Per il segretario provinciale di Fratelli d’Italia Diego Zarneri «il nodo vero non è tecnico, è politico e sostanziale: quando i referendum trattano temi ideologici e lontani dalla vita quotidiana degli italiani, è naturale che la partecipazione crolli. Referendum su temi identitari, portati avanti da minoranze rumorose, non possono sostituire il lavoro del Parlamento né risolvere i problemi reali di famiglie, imprese e territori. Modificare il numero di firme o il quorum è un modo per evitare di guardare in faccia la realtà: la gente non vota perché non si riconosce nelle domande poste».
Differente la visione della Lega: «Credo che il referendum abrogativo vada rivisto – conferma l’on. Simona Bordonali –. Negli ultimi anni sono state introdotte modifiche che hanno semplificato la raccolta delle firme. Questo ha reso molto più facile attivare un referendum, ma non ha aggiornato il resto del sistema. Serve una riflessione seria, per garantire equilibrio tra partecipazione e responsabilità, magari partendo dal numero delle firme necessarie.

Centrosinistra
Se il centrodestra ha giocato la carta dell’astensione per boicottare i quesiti, il centrosinistra ha puntato sul referendum anche per testare la propria capacità di mobilitazione, (ri)scoprendo che l’elettorato è purtroppo ormai allergico a tutto ciò che sa di politica. L’on. Gian Antonio Girelli (Pd) lo ha ben presente: «Rivedere le regole elettorali è sempre delicato: deve essere fatto con la massima prudenza e capacità di confronto. Ma sui referendum è indubbio che una riflessione vada fatta. Sia sul numero di firme, perché l’Italia ha 10 milioni in più di popolazione rispetto all’entrata in vigore della Costituzione, sia sul quorum, perché la partecipazione al voto è crollata» Ma per Girelli, più in generale, «bisogna restituire al Parlamento il proprio ruolo di produrre norme capaci di rispondere ai bisogni della società. I referendum dovrebbero generare confronto, non scontro politico».

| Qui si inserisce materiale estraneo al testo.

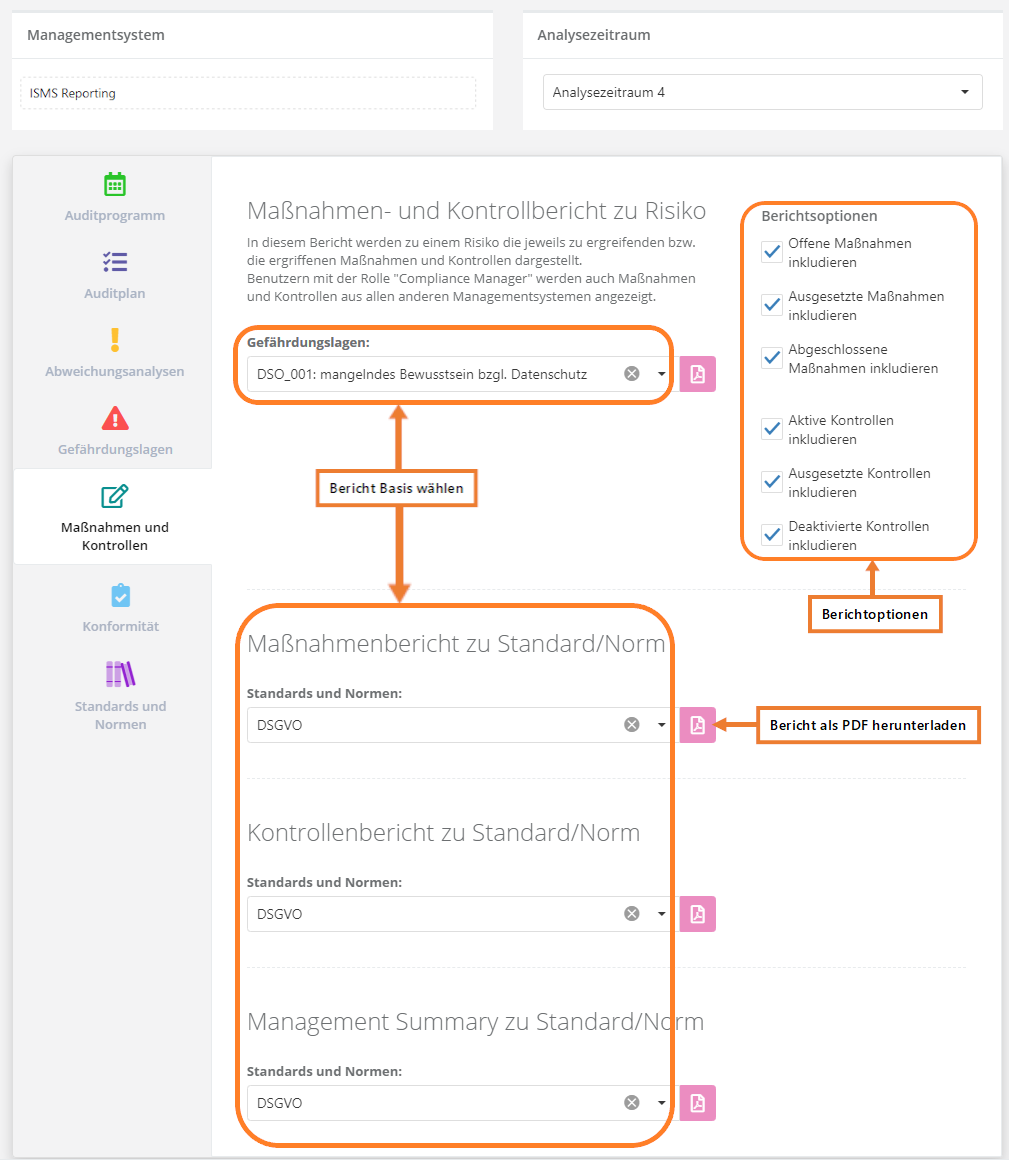Toggle Aktive Kontrollen inkludieren checkbox
Viewport: 1009px width, 1161px height.
click(x=772, y=429)
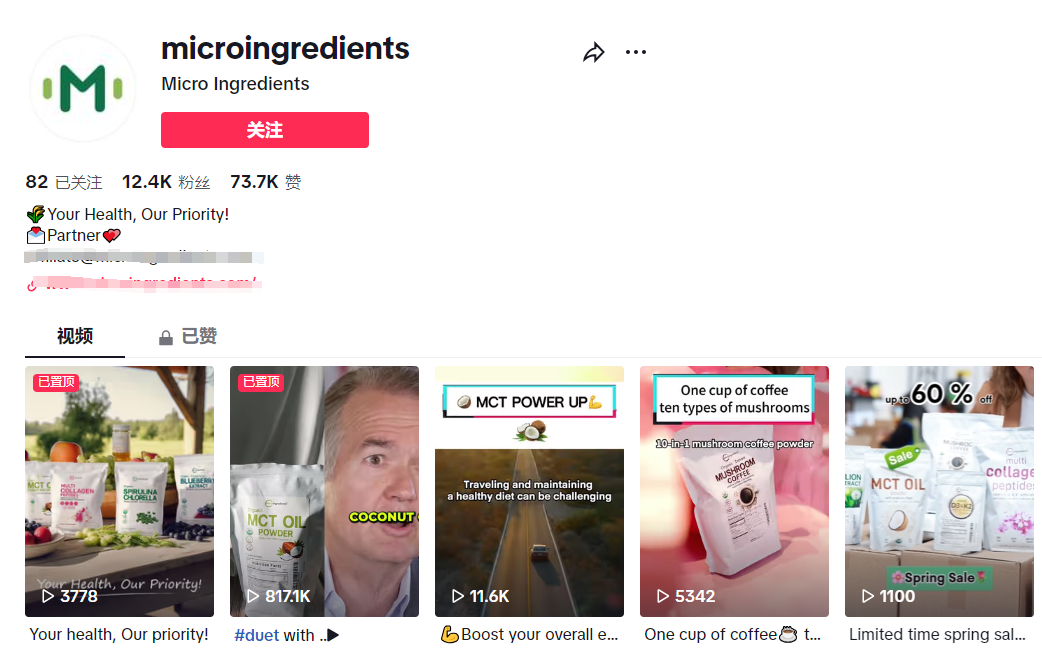Click the share arrow icon
The height and width of the screenshot is (667, 1042).
click(594, 53)
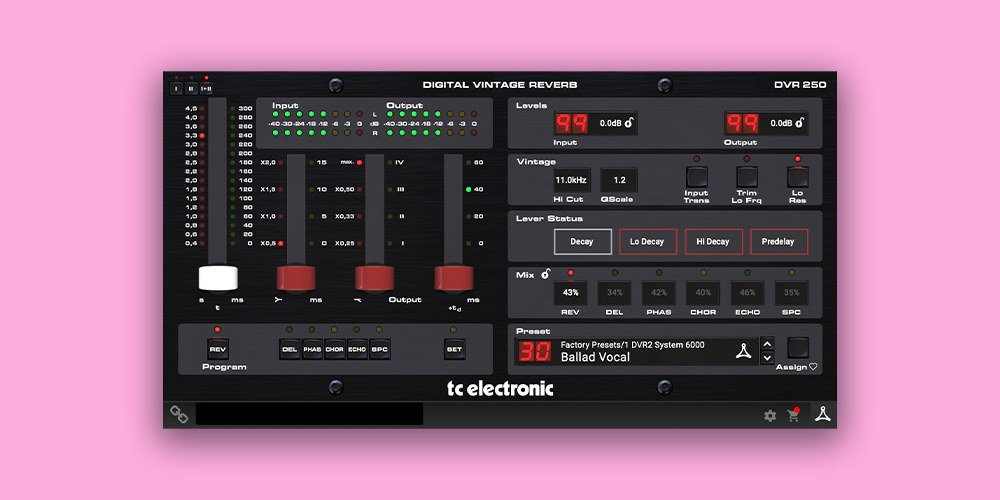Click the bottom-right corner TC logo icon
The width and height of the screenshot is (1000, 500).
824,415
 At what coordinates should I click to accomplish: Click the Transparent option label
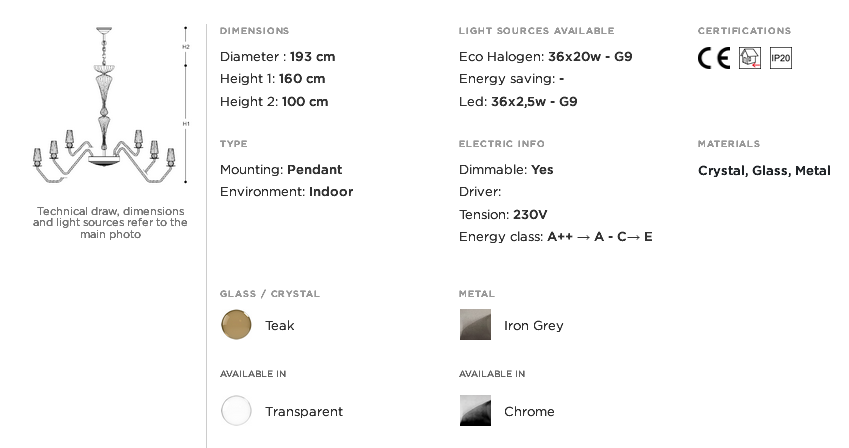pos(304,412)
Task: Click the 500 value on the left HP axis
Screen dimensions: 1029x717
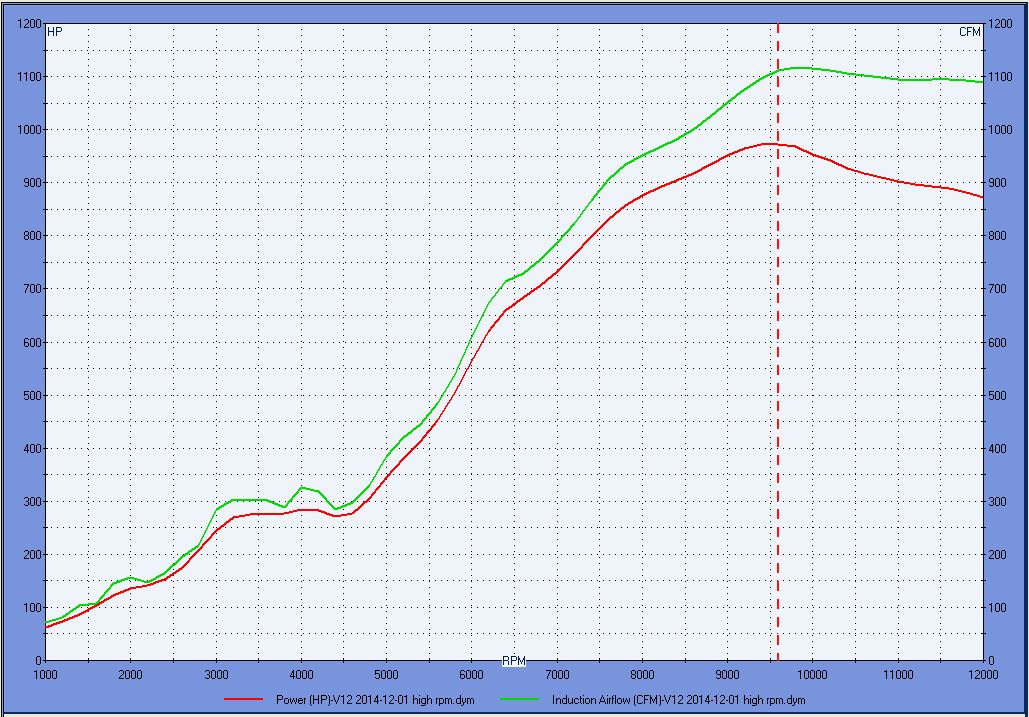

Forse – è l’analisi consegnata dal segretario provinciale di Sinistra italiana Luca Trentini – sarebbe opportuno aprire una riflessione sull’opportunità dello strumento referendario quando lo si usa per i diritti delle minoranze». Più netta la posizione di +Europa, con Davide Bresciani, alla regia del partito bresciano, che aveva già sposato la linea del leader nazionale Riccardo Magi (spoiler: ok all’aumento delle firme, ma solo a patto che si cancelli il quorum): «Il quorum del 50%+1 è diventato un freno alla volontà popolare. Presenteremo una proposta di legge» rimarca Bresciani.
C’è però il rovescio della medaglia: senza quorum, il rischio è che minoranze organizzate possano imporre decisioni a un’intera nazione. Ecco (anche) perché l’on. Fabrizio Benzoni rilancia la proposta di Azione ferma alla Camera: «Un election day nazionale che raggruppi tutte le elezioni dell’anno».
Ghosting
Certo è che questa tornata apre ad almeno due considerazioni sul voto popolare.
La prima: se anche questioni concrete e sentite come lavoro e cittadinanza falliscono per scarsa partecipazione, è evidente che serve una profonda riflessione sulla democrazia diretta.
La seconda: i partiti hanno già voltato pagina, tra chi chiede più firme (per frenare) e chi vuole meno quorum (per semplificare), mentre nel mezzo resta il cittadino. Ma dimezzare le firme o abbassare il quorum non basterà se non si ricostruisce il legame tra istituzioni ed elettori. L’apatia delle urne è la crisi di un’idea: quella che la democrazia diretta possa supplire ai vuoti lasciati dai partiti. Il ghosting dei seggi, con il 70% della platea elettorale rimasta comodamente a casa l’8 e il 9 giugno, è il verdetto di una crisi non solo di partecipazione ma anche di senso.